Each line from the one containing "Click the Undo arrow" to the end of the records below should be restated word for word; please leave out all other lines.

/---

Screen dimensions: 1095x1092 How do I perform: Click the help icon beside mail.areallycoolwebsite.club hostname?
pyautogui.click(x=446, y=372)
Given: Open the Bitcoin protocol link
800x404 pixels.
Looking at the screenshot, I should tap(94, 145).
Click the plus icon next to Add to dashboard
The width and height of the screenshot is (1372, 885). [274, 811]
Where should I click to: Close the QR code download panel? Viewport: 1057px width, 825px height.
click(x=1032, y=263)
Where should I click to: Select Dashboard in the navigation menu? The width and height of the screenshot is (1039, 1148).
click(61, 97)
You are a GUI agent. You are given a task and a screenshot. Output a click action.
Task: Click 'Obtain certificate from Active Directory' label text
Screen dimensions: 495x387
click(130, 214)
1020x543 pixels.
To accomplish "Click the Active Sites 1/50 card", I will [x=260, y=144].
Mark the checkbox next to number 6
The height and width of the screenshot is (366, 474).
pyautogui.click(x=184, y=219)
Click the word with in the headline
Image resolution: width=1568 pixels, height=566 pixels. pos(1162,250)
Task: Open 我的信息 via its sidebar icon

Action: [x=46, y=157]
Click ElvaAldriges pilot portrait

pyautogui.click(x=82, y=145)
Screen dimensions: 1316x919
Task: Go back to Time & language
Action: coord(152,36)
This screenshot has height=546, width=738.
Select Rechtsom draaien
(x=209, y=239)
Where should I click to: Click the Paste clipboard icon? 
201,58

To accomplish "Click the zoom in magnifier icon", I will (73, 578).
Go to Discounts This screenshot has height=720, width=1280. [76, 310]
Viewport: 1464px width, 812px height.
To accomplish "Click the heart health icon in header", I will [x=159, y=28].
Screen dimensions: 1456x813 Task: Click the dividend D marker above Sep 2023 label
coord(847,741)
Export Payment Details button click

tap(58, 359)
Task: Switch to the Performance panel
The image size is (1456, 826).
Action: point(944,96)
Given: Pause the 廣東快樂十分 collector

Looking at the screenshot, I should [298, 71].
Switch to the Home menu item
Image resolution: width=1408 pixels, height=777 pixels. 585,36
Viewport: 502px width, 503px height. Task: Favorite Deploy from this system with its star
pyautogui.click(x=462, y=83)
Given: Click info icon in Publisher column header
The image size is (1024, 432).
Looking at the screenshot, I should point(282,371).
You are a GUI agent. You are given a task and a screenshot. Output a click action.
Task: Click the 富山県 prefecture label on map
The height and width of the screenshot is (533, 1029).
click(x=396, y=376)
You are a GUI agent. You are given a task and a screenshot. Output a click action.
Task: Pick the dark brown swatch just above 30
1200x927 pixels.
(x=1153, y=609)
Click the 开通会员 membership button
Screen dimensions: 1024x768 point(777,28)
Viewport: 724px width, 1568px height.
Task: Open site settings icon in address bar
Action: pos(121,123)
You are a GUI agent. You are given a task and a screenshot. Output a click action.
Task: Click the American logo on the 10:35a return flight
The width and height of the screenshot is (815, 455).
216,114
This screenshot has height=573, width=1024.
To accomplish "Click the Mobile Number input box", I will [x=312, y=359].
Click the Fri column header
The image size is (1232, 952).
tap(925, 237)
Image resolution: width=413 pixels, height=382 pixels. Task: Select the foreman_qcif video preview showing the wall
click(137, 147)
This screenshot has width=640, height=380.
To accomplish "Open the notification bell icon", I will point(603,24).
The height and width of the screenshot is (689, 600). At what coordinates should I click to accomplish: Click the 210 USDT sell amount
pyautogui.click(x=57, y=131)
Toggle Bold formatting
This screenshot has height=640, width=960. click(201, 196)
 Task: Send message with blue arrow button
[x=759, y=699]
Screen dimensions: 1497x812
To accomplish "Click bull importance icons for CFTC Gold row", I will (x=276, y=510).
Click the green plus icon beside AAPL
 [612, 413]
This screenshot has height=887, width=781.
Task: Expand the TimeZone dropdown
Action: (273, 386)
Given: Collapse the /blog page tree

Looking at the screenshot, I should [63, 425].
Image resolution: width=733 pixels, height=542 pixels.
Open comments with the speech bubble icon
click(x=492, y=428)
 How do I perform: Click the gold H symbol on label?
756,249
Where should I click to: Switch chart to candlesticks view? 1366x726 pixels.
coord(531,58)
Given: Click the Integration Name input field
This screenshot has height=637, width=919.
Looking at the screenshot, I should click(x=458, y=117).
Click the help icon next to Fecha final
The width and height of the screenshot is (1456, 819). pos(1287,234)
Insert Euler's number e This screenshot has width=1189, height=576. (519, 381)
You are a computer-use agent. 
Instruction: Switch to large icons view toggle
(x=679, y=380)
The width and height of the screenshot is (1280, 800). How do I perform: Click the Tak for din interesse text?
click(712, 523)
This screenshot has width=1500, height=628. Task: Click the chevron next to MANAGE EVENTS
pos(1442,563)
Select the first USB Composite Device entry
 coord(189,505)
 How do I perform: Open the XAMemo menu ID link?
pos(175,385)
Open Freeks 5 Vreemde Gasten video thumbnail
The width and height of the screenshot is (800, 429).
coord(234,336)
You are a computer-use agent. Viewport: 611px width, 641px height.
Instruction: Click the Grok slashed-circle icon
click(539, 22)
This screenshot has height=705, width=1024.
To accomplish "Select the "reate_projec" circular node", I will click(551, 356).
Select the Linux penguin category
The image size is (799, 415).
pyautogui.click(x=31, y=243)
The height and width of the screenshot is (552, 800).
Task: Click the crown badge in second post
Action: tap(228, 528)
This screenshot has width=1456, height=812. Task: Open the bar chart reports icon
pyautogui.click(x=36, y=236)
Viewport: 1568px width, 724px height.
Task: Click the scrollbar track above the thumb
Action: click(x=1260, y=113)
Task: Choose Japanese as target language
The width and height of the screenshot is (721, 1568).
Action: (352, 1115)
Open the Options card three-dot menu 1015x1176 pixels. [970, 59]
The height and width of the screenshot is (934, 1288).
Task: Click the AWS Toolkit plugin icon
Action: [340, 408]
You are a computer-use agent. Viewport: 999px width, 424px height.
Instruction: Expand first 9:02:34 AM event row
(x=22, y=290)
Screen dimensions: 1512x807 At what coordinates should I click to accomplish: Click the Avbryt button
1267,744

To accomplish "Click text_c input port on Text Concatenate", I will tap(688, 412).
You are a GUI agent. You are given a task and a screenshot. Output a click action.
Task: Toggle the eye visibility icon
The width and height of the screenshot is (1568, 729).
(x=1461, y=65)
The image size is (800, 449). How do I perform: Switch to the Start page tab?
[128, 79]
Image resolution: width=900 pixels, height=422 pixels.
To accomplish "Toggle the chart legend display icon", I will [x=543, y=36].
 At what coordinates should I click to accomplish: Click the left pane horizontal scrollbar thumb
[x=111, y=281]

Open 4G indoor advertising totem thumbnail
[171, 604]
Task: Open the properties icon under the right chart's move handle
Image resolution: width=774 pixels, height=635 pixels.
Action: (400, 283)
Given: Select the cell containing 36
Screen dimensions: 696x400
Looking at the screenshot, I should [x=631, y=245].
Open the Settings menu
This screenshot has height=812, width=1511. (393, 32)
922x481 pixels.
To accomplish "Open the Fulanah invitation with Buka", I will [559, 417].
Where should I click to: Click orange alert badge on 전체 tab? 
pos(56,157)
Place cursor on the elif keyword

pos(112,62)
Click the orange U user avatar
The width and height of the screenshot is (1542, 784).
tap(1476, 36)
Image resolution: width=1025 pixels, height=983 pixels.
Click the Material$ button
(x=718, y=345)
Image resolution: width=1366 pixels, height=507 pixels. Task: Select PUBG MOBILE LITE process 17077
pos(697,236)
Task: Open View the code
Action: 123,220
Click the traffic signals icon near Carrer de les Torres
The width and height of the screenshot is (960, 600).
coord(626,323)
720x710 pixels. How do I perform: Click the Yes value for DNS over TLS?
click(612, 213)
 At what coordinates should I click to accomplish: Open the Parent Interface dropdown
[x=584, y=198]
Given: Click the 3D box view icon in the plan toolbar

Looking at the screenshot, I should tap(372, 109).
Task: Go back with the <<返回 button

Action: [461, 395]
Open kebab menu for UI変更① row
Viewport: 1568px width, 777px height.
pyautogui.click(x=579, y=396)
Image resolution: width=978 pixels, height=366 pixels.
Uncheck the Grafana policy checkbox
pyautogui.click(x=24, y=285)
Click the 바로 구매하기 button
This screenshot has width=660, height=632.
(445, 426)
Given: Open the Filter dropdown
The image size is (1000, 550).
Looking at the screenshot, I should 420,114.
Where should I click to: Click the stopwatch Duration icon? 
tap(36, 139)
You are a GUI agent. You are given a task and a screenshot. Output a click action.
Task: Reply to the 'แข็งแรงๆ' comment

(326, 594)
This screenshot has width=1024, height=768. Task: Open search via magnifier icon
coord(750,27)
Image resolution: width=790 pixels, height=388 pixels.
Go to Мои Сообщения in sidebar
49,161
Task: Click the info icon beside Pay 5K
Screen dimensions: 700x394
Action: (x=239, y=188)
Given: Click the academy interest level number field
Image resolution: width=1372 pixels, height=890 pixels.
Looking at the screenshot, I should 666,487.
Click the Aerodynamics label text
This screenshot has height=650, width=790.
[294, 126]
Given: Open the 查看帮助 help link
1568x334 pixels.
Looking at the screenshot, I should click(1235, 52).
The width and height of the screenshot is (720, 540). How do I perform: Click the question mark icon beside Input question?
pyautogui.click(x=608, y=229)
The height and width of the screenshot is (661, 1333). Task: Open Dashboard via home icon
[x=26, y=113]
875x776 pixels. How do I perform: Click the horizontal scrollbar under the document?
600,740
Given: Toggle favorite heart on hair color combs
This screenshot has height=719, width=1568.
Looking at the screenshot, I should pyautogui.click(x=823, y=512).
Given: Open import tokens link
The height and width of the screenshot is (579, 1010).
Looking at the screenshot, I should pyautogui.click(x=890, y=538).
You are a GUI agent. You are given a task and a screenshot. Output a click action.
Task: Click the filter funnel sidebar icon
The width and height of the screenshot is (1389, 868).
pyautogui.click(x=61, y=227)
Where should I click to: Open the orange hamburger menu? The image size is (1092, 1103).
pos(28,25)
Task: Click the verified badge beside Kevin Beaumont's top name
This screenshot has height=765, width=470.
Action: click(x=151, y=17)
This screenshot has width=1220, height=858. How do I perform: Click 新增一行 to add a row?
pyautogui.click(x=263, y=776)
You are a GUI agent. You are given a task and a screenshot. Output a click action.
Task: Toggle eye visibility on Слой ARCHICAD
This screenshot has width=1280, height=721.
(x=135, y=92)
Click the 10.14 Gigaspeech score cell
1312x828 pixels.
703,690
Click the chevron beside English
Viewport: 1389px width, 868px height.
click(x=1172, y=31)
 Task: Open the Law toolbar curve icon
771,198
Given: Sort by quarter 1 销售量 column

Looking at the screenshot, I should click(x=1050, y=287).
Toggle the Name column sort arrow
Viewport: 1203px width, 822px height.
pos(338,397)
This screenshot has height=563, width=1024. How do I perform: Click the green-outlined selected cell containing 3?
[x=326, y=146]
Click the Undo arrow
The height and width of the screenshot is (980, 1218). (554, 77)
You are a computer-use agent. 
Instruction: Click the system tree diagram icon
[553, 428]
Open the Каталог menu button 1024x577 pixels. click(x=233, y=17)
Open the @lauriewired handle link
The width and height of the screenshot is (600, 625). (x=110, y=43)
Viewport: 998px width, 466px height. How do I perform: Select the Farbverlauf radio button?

\---

[SOLUTION]:
Click the Undo arrow
The height and width of the screenshot is (980, 1218). (554, 77)
You are a computer-use agent. 
Instruction: Click the system tree diagram icon
[553, 428]
Open the Каталог menu button 1024x577 pixels. click(x=233, y=17)
Open the @lauriewired handle link
The width and height of the screenshot is (600, 625). (x=110, y=43)
Viewport: 998px width, 466px height. How do I perform: Select the Farbverlauf radio button?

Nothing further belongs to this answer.